17,000 years ago, a number of holes were made in the walls of the caves of Lascaux, in the South of France. Branches were stuck in the holes, serving as stable horizontal beams. Vertical beams were then attached, creating a structure that gave access to the ceiling. This is how the Lascaux caves were painted.
The ancient Greeks built scaffolds to make statues, larger than life. In the Altes Museum in Berlin there is a drinking cup from the early 5th century BC. The ‘Berlin Foundry Cup’ is painted all around with images of an ancient Greek foundry. Sculptors work on one of the statues, standing on a wooden scaffold.
We use metal scaffolds to construct our buildings. They were developed by two English brothers called Daniel and David Jones. In 1913, they built a scaffold around Buckingham Palace using their patented system, ‘Rapid Scaffixers’, to fit the metal tubes together. Their scaffolding promised change, promised progress, and stood in the way of an unobstructed view on development.
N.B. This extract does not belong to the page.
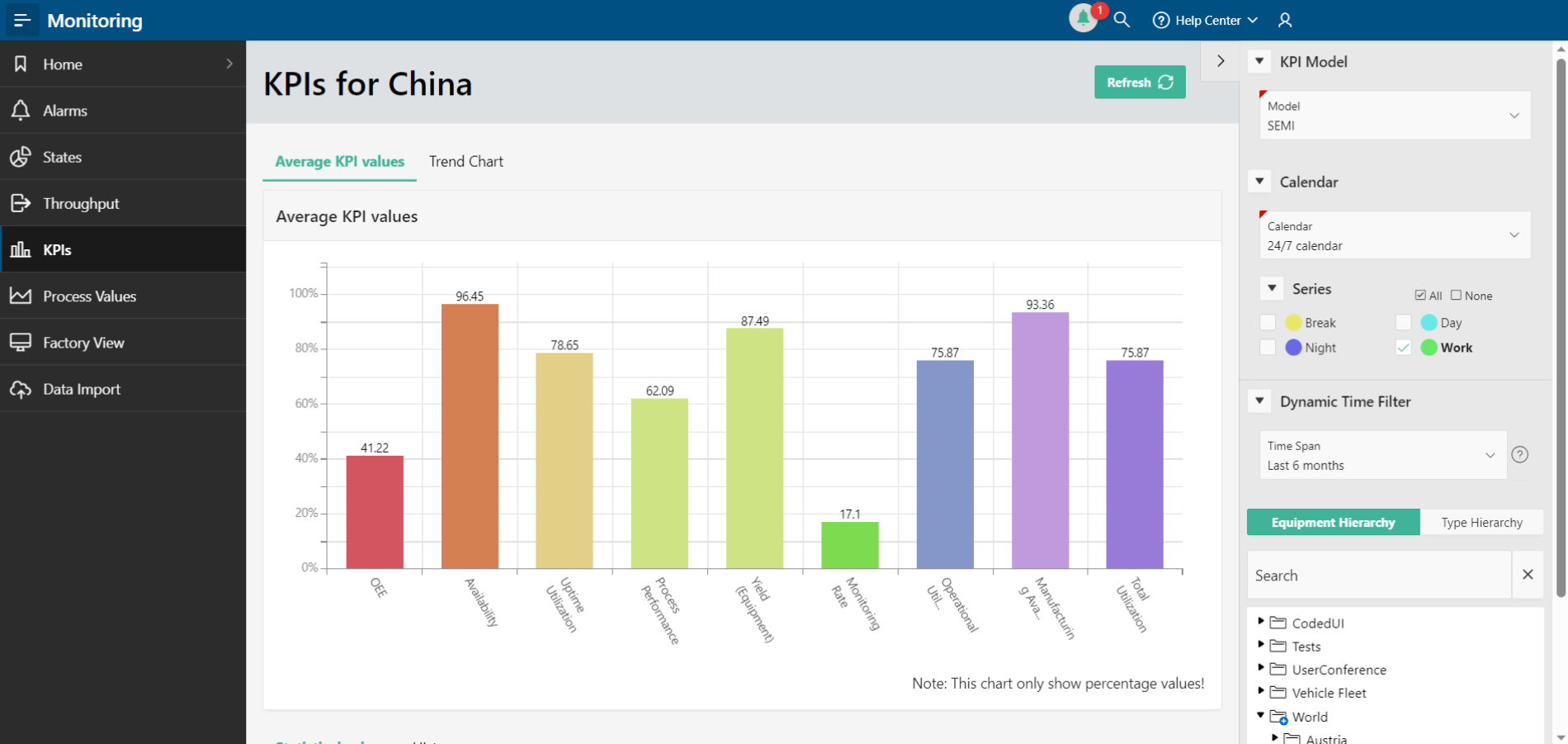
Task: Select the States icon in sidebar
Action: point(62,157)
There’s no such history written of safety mesh, the netting that contemporary scaffolds are often wrapped in. Façades are wrapped in scaffolds are wrapped in mesh. The veils that shroud the work of construction in mystery.
Mesh tries to cancel the scaffold’s promise, to make it dis- appear before the work is even done. All it wants us to have is the grand reveal. It renders almost invisible and harmless the messiness of construction. Almost.
Mesh is not transparent, but it’s also not opaque. It’s a web that places itself between us and an object and makes us look at both, simultaneously. We see the building behind the scaffold’s sharp lines through the mesh; the veil and its objects becoming one.
In the late 19th century, widows concealed their faces behind a mesh called ‘Courtauld crape’, named after its main manufacturer: Courtaulds from England. Crape was a matte gauze made of waste silk, crimped with heated rollers, then dyed black and stiffened with starch or glue.
Strict mourning etiquette forbade all colors but black and dictated widows to wear crape veils over their faces whenever in public, for up to four years after their husbands had passed away. For the prescribed duration of the process of mourning, the widow had no choice but to present herself to the outside world as a colorless image reminiscent of the past. Like a classical façade against a rapidly modernizing backdrop, she stood out from her surroundings, performing an apparent nostalgia for times since gone.
Some women called crape ‘a veritable instrument of torture’ because, apart from this emotional labor, it was costly, kind of heavy and unpleasant. It caused irritation to the eyes and skin and stained the face when wet or damp.
“Many a woman has been laid in her coffin by the wearing of crape,” a doctor wrote by the end of the 19th century. It’s true that inhaling its poisonous particles was known to have caused death. But despite all this, the obscuring mesh supposedly served a noble cause: to protect the widow against “the untimely gayety of a passing stranger.”
Like the veil protecting the widow, mesh protects building and builders from the gaze of the outside world. And yet it seems made rather for that outside world, protecting it from falling rubble, and substituting the view on reconstruction with a promise of the reconstructed. As if that passing stranger couldn’t already recognize the widow, behind that blackest of black surfaces.
What if the veil actually served to protect the outside world from the widow? We enjoy the stability and permanence of nostalgic façades, not the instability of the ruins behind them. Mourning makes us uncomfortable, we prefer not to see the widow’s grief. But what if we invert the gaze and look back at the world? What did she see through the mesh?
“What a dark, ugly thing it is!” said Amy, unfolding and throwing it over her head; “how dismal it must be to see the world through such a veil as this!”
“And yet till one has seen the world through a veil like that, one has never truly lived,” said another voice, joining in the conversation.